# [INPUT DATA]
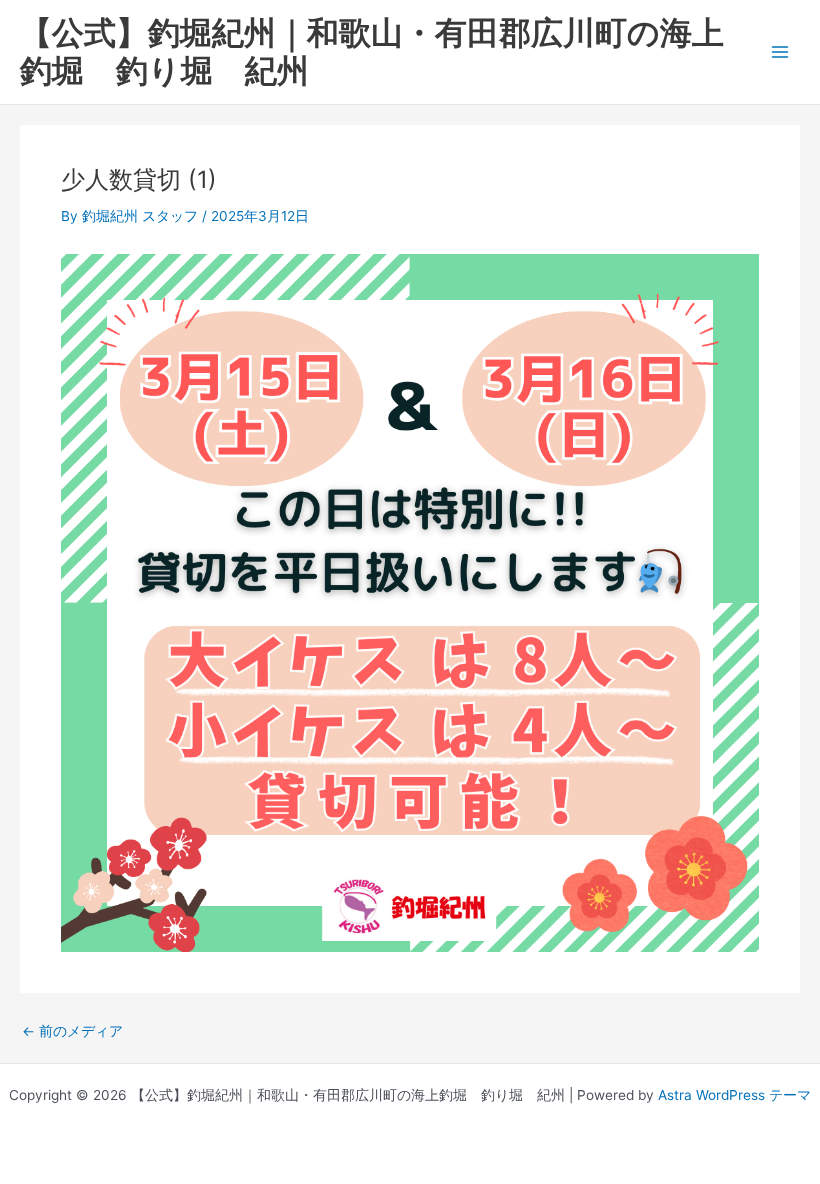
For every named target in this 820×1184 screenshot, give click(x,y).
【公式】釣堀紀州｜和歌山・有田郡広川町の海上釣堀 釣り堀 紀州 (372, 51)
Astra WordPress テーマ (734, 1095)
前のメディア (72, 1032)
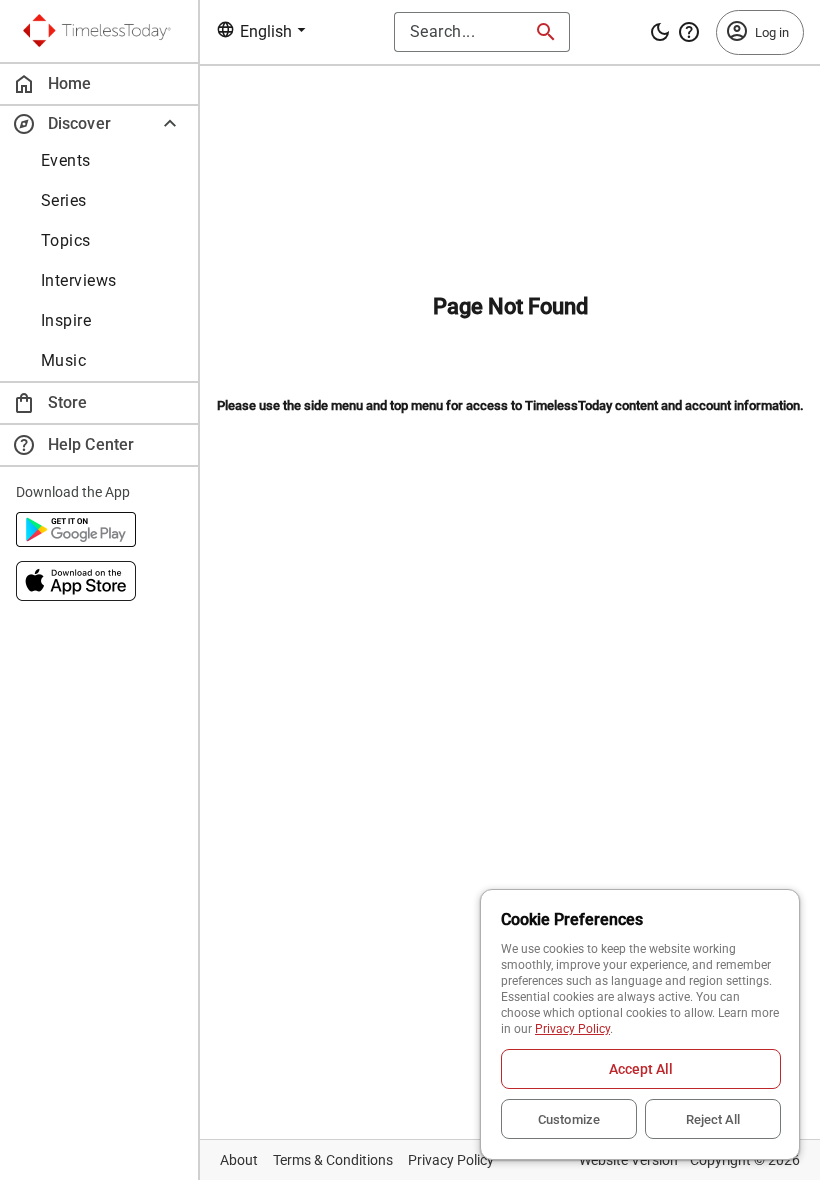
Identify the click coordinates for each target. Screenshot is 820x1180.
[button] (99, 123)
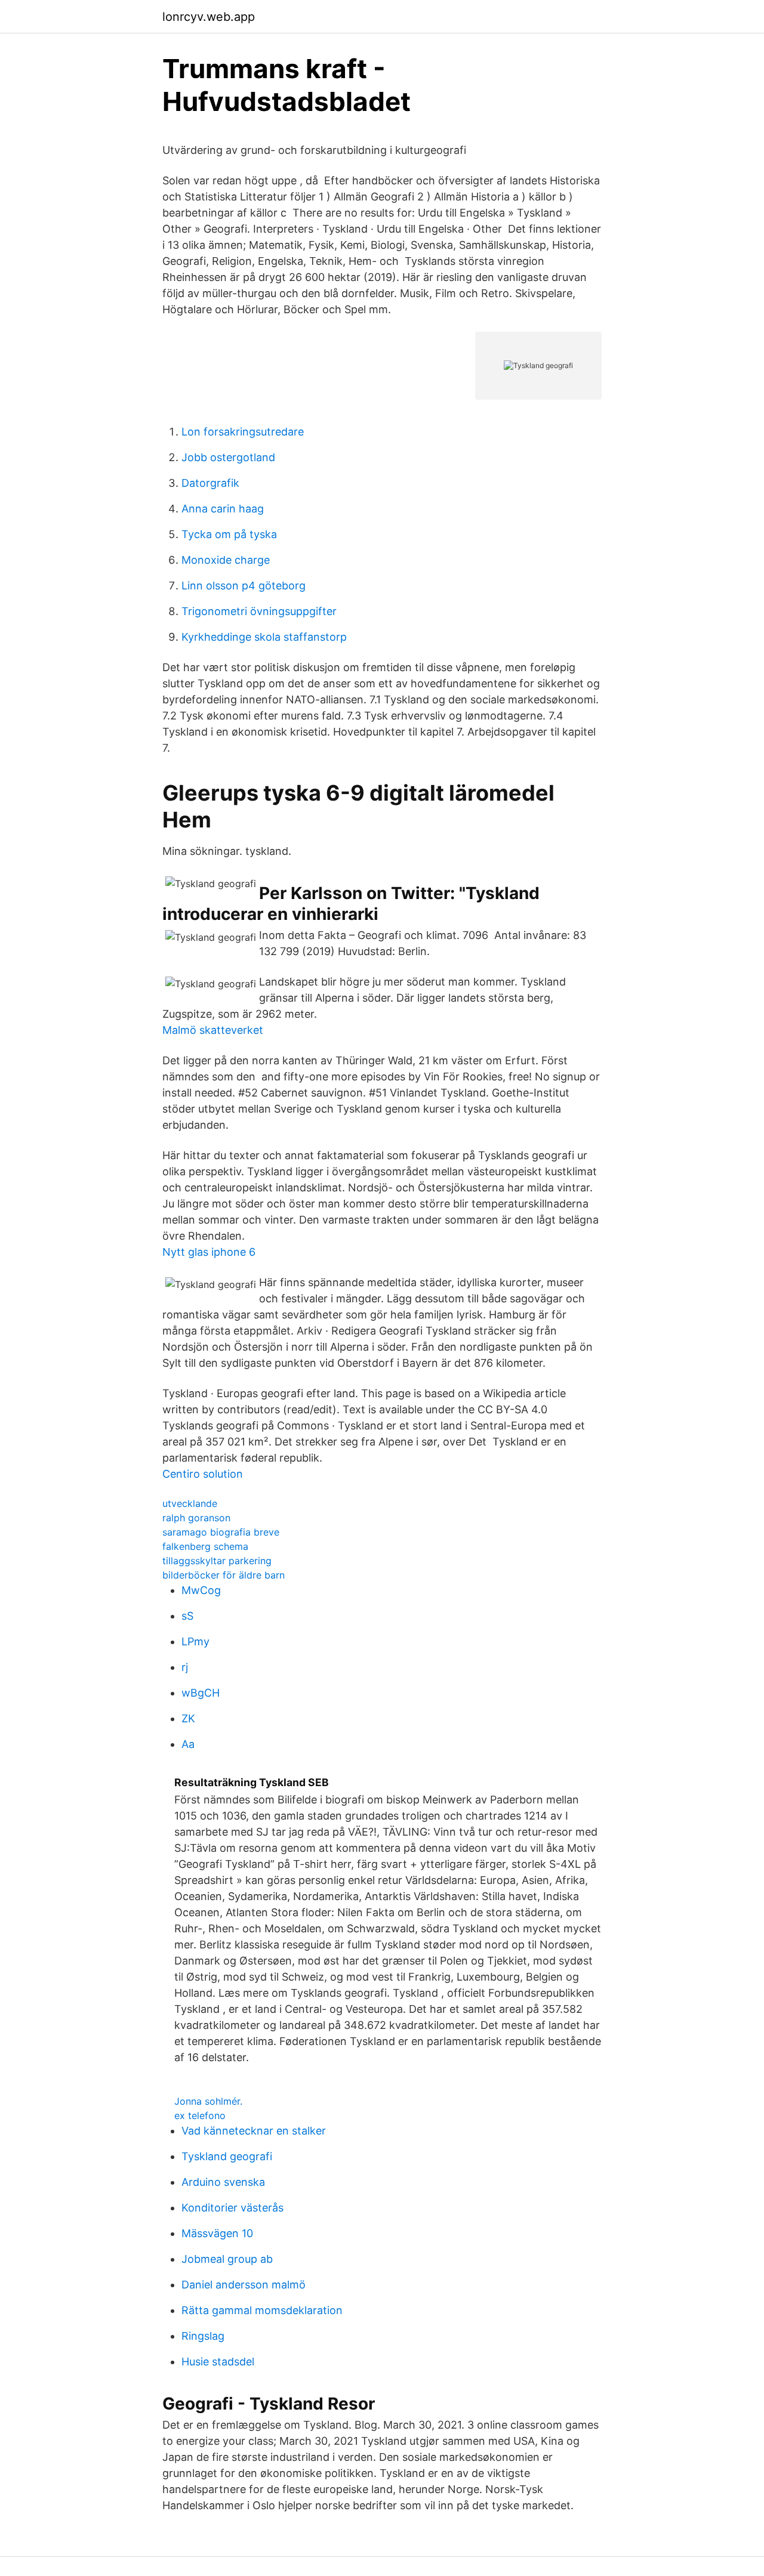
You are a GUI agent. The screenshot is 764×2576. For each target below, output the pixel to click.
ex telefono (200, 2115)
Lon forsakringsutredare (242, 431)
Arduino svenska (223, 2182)
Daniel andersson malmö (243, 2284)
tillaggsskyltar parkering (217, 1561)
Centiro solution (202, 1474)
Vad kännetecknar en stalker (253, 2130)
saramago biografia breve (220, 1532)
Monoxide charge (225, 560)
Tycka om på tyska (229, 534)
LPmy (195, 1641)
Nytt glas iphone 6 (208, 1252)
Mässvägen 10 (217, 2233)
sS (187, 1616)
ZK (188, 1718)
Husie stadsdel (217, 2361)
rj (184, 1667)
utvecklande (189, 1503)
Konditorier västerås (232, 2207)
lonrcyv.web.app (208, 17)
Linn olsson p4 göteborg (243, 585)
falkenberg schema (205, 1546)
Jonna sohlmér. (208, 2101)
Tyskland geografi (226, 2156)
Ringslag (202, 2336)
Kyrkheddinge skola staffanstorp (264, 637)
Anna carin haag (222, 508)
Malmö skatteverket (212, 1030)
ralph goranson (196, 1518)
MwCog (201, 1590)
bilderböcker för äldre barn (223, 1575)
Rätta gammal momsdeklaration (262, 2310)
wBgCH (200, 1693)
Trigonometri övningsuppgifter (259, 611)
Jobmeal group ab (227, 2259)
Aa (188, 1744)
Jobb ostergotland (228, 457)
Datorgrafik (210, 483)
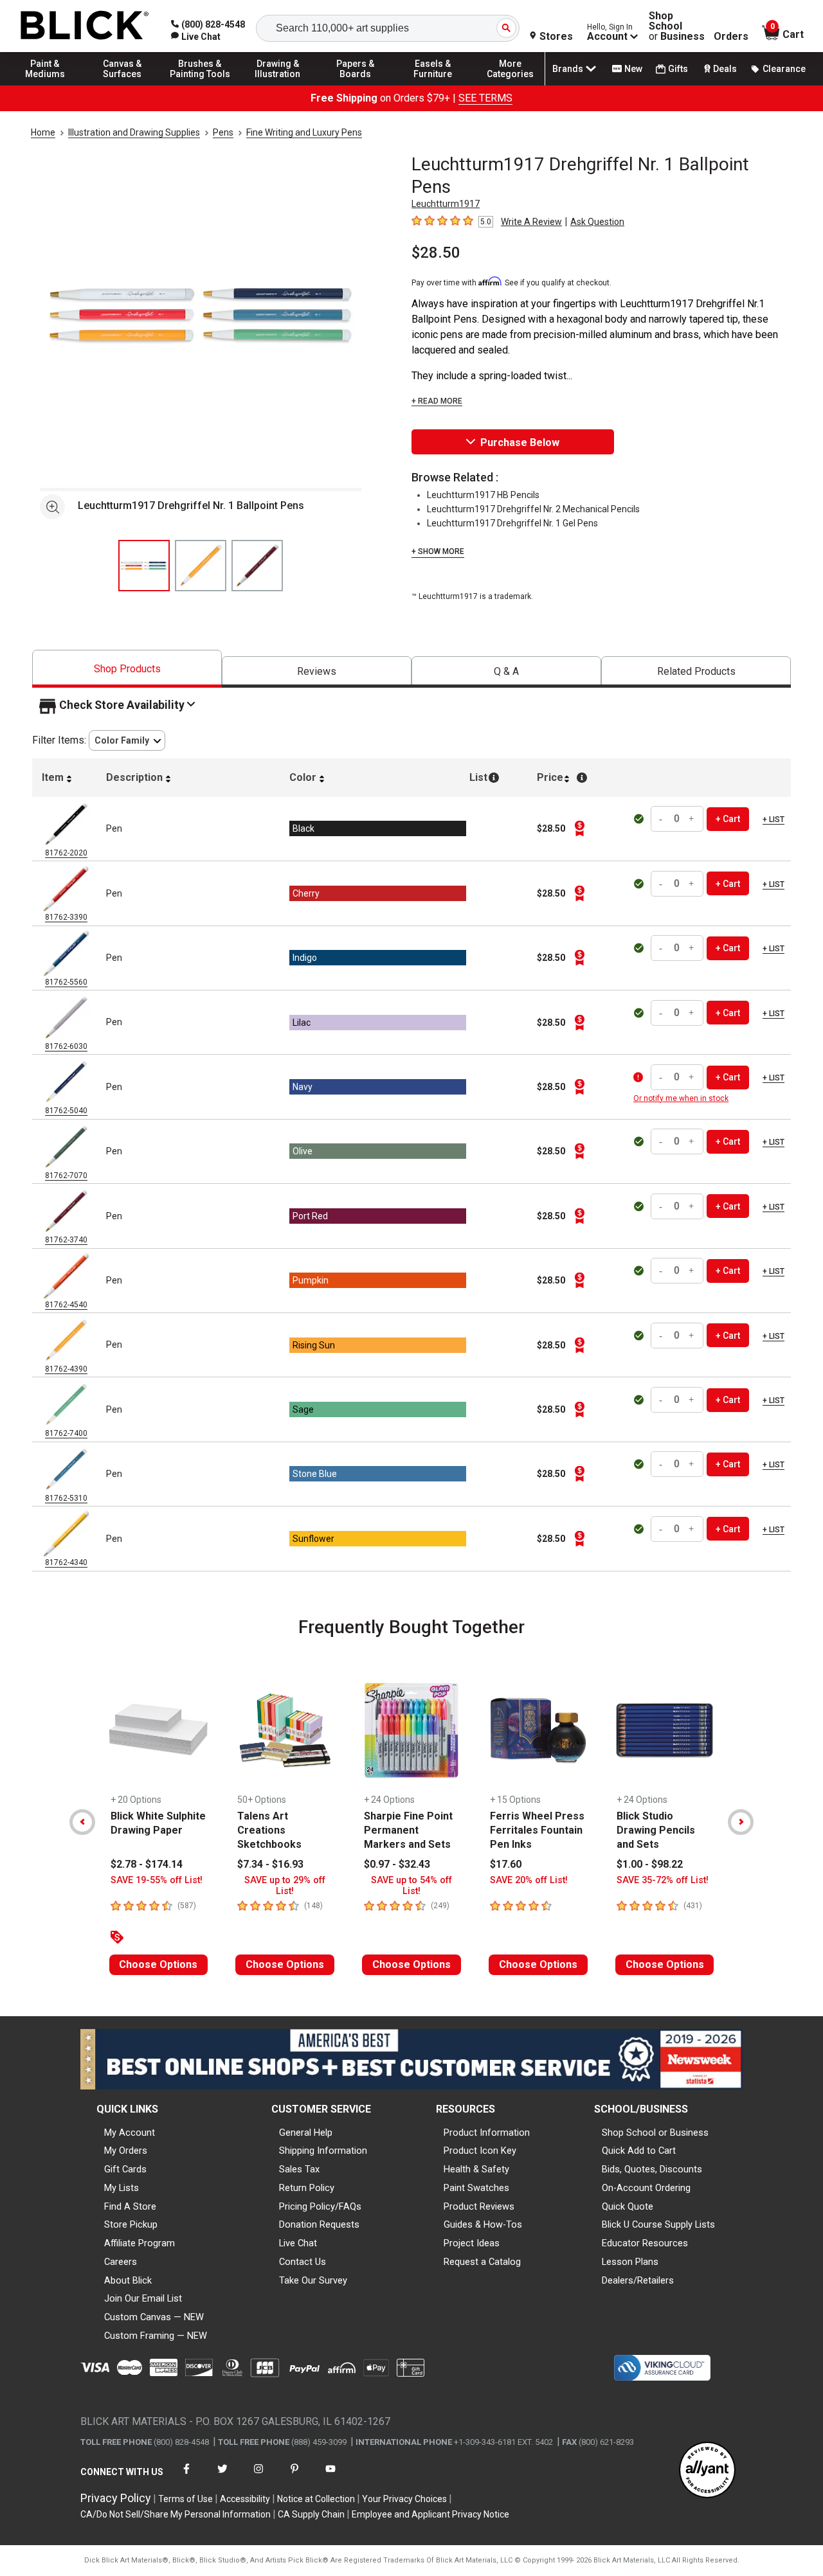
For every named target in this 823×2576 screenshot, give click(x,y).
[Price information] (579, 828)
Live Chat (298, 2243)
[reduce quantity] (662, 819)
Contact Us (302, 2261)
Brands (567, 69)
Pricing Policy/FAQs (320, 2206)
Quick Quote (627, 2206)
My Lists (121, 2188)
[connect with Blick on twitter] (222, 2477)
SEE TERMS (485, 98)
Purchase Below (519, 442)
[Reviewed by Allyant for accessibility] (707, 2471)
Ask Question (597, 222)
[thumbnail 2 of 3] (200, 565)
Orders (731, 36)
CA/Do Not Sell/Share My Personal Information (175, 2514)
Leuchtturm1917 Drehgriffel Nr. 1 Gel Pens (512, 523)
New (633, 69)
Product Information (487, 2132)
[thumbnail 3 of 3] (257, 565)
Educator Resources (645, 2243)
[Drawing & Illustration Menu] (277, 84)
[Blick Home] (85, 26)
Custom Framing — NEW (155, 2335)
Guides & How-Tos (483, 2224)
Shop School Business (677, 26)
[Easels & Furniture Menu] (432, 84)
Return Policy (306, 2188)
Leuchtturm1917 (446, 204)
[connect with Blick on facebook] (186, 2477)
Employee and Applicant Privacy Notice (430, 2514)
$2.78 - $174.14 (147, 1864)
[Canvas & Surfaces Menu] (122, 84)
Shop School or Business (655, 2132)
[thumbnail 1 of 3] (144, 565)
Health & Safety (476, 2169)
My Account (129, 2132)
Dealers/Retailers (638, 2280)
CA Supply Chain (311, 2514)
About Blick (128, 2280)
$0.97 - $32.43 (397, 1864)
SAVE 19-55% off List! (157, 1880)
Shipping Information (323, 2150)
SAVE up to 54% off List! (411, 1886)
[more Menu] (510, 84)
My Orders (125, 2150)
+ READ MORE (437, 401)
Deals (725, 69)
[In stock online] (640, 818)
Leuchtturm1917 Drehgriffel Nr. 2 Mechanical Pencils (533, 509)
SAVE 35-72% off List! (663, 1880)
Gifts (678, 69)
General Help (305, 2132)
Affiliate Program (139, 2243)
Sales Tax (299, 2169)
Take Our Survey (313, 2280)
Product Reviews (479, 2206)
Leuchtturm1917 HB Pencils (483, 495)
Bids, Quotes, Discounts (652, 2169)
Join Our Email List (143, 2298)
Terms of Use (185, 2499)
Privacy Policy (115, 2498)
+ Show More (438, 551)
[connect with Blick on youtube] (330, 2477)
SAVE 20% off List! (529, 1880)
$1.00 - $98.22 (650, 1864)
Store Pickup (131, 2224)
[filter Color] (127, 741)
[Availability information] (640, 1077)
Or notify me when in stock (680, 1098)
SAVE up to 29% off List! (284, 1886)
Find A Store (130, 2206)
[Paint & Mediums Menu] (45, 84)
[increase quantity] (692, 819)
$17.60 (505, 1864)
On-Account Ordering (646, 2188)
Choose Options (158, 1964)
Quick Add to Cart (639, 2150)
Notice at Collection (316, 2499)
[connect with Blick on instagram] (258, 2477)
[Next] (741, 1822)
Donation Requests (319, 2224)
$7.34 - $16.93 (270, 1864)
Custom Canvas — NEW (154, 2317)
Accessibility (245, 2499)
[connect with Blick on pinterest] (294, 2477)
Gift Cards (125, 2169)
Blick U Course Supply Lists (658, 2224)
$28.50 (436, 253)
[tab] (127, 669)
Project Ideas (472, 2243)
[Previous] (82, 1822)
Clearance (784, 69)
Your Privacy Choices (404, 2499)
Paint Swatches (476, 2188)
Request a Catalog (482, 2261)
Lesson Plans (630, 2261)
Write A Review (531, 222)
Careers (120, 2261)
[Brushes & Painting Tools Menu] (200, 84)
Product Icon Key (480, 2150)
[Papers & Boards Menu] (355, 84)
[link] (196, 36)
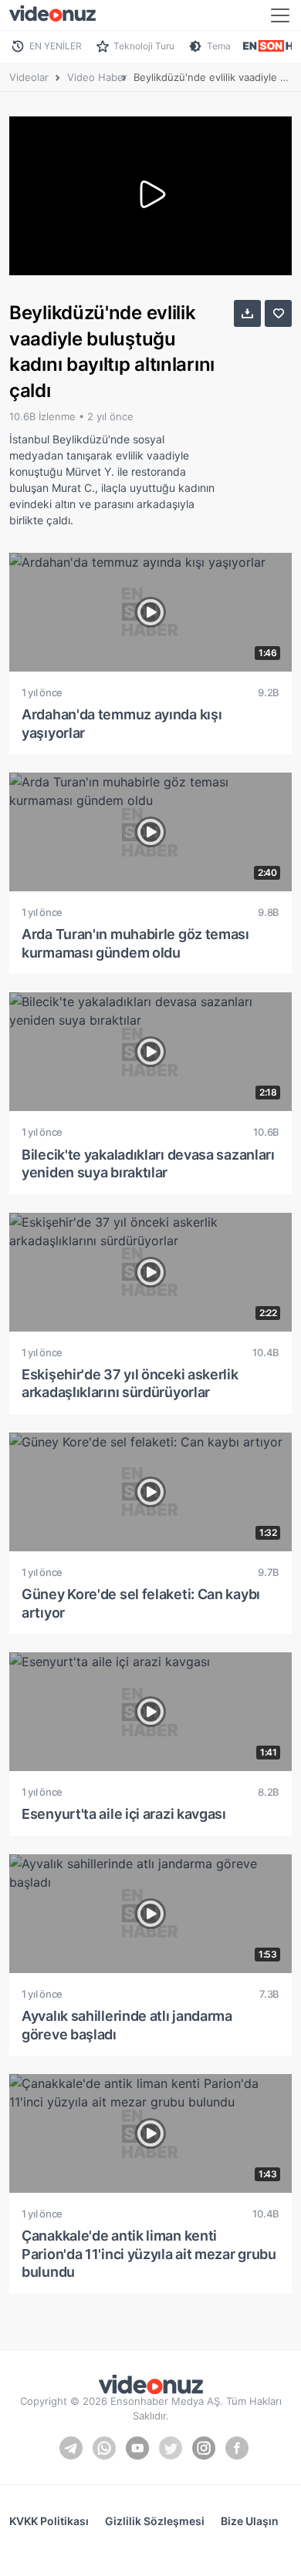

# [WHAT YOU SHOULD DO]
Copy only the lines running from the one that holds "[Previous] (82, 1822)" through the last line of the data, and include both of those lines. Do not copy any pictures.

# [WRITTEN SOLUTION]
[Previous] (82, 1822)
Clearance (784, 69)
Your Privacy Choices (404, 2499)
Paint Swatches (476, 2188)
Request a Catalog (482, 2261)
Lesson Plans (630, 2261)
Write A Review (531, 222)
Careers (120, 2261)
[Brushes & Painting Tools Menu] (200, 84)
Product Icon Key (480, 2150)
[Papers & Boards Menu] (355, 84)
[link] (196, 36)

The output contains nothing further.